Generative Simulation for Policy Learning in Physical Human-Robot Interaction
A new framework uses LLMs to generate synthetic training data, achieving over 80% success in real-world assistive tasks.
A team of researchers has developed a novel AI pipeline called 'text2sim2real' that automates the creation of training data for robots that physically interact with humans. The system uses large language models (LLMs) and vision-language models (VLMs) to interpret high-level text prompts and procedurally generate entire simulation environments. This includes creating soft-body human models, designing scene layouts, and synthesizing appropriate robot motion trajectories for assistive tasks, all without manual coding or data collection.
This generative simulation framework was used to autonomously collect large-scale synthetic demonstration datasets. The researchers then trained vision-based imitation learning policies on this data, which operated on segmented point clouds. The trained policies were evaluated in a user study on two real-world assistive tasks: scratching an itch and bathing. Remarkably, these policies achieved zero-shot sim-to-real transfer, meaning they worked on a physical robot without additional real-world training, attaining success rates exceeding 80% and showing resilience to unscripted human motion.
The work represents a significant leap in addressing the data scarcity problem that has long hindered the development of robust physical human-robot interaction systems. By automating the entire pipeline from environment synthesis to policy learning, the method drastically reduces the time, cost, and safety risks associated with collecting real-world physical interaction data. The team has made additional information available on their project website, providing a foundation for future research in generative simulation for robotics.

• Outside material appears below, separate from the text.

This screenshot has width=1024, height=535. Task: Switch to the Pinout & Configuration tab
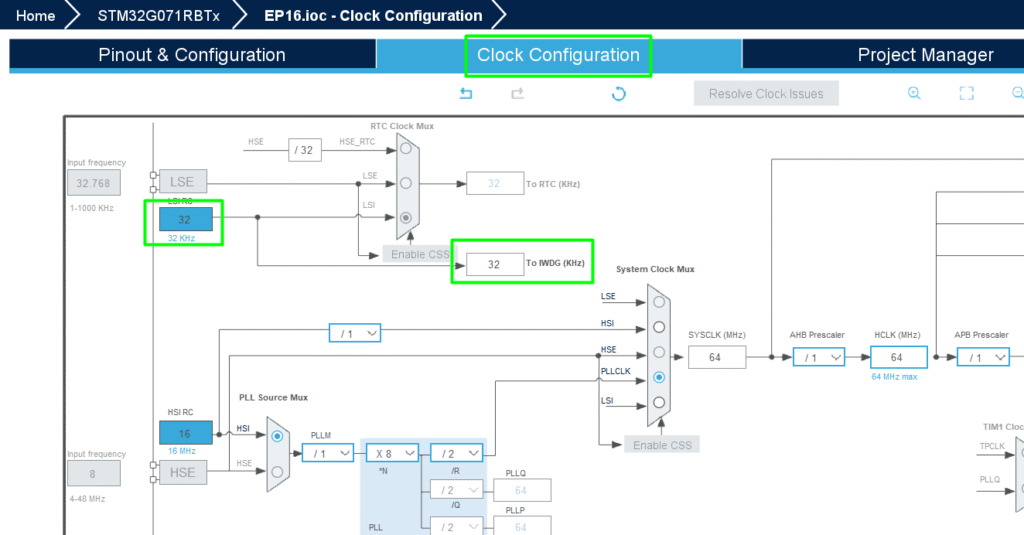[x=192, y=55]
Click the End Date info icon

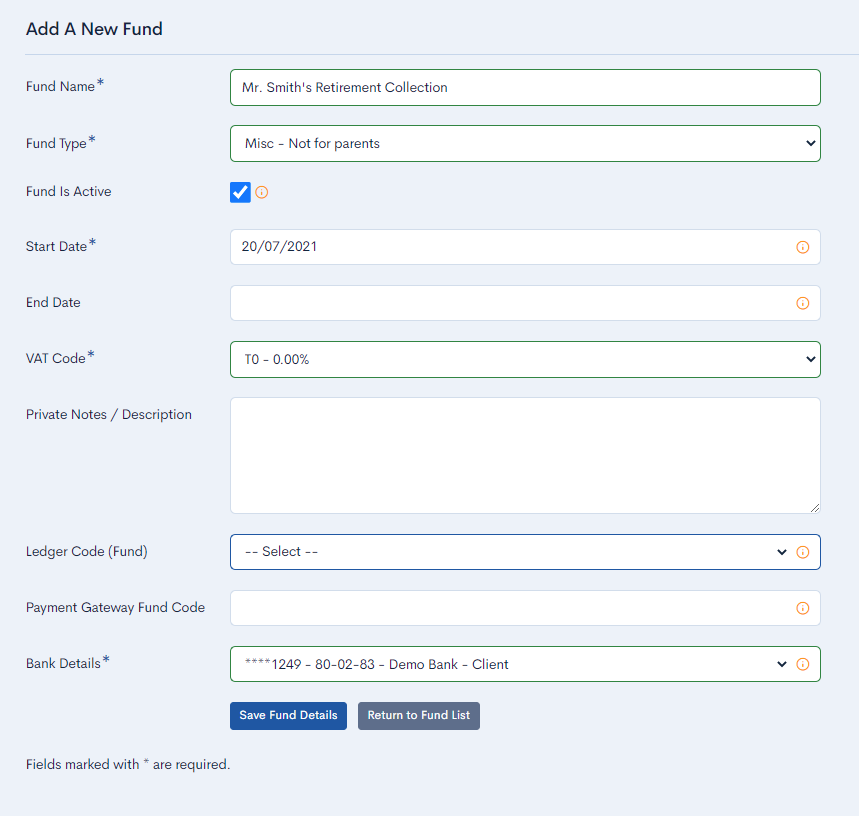[x=803, y=303]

- The 'text2sim2real' framework uses LLMs/VLMs to generate synthetic training data from text prompts, automating simulation creation.
- Policies trained on this synthetic data achieved over 80% success in real-world assistive tasks like scratching and bathing with zero-shot transfer.
- The method demonstrates resilience to unscripted human motion, a critical hurdle for safe and reliable physical human-robot interaction.
Why It Matters
This drastically reduces the cost and safety risks of training assistive robots, accelerating development for healthcare and personal assistance.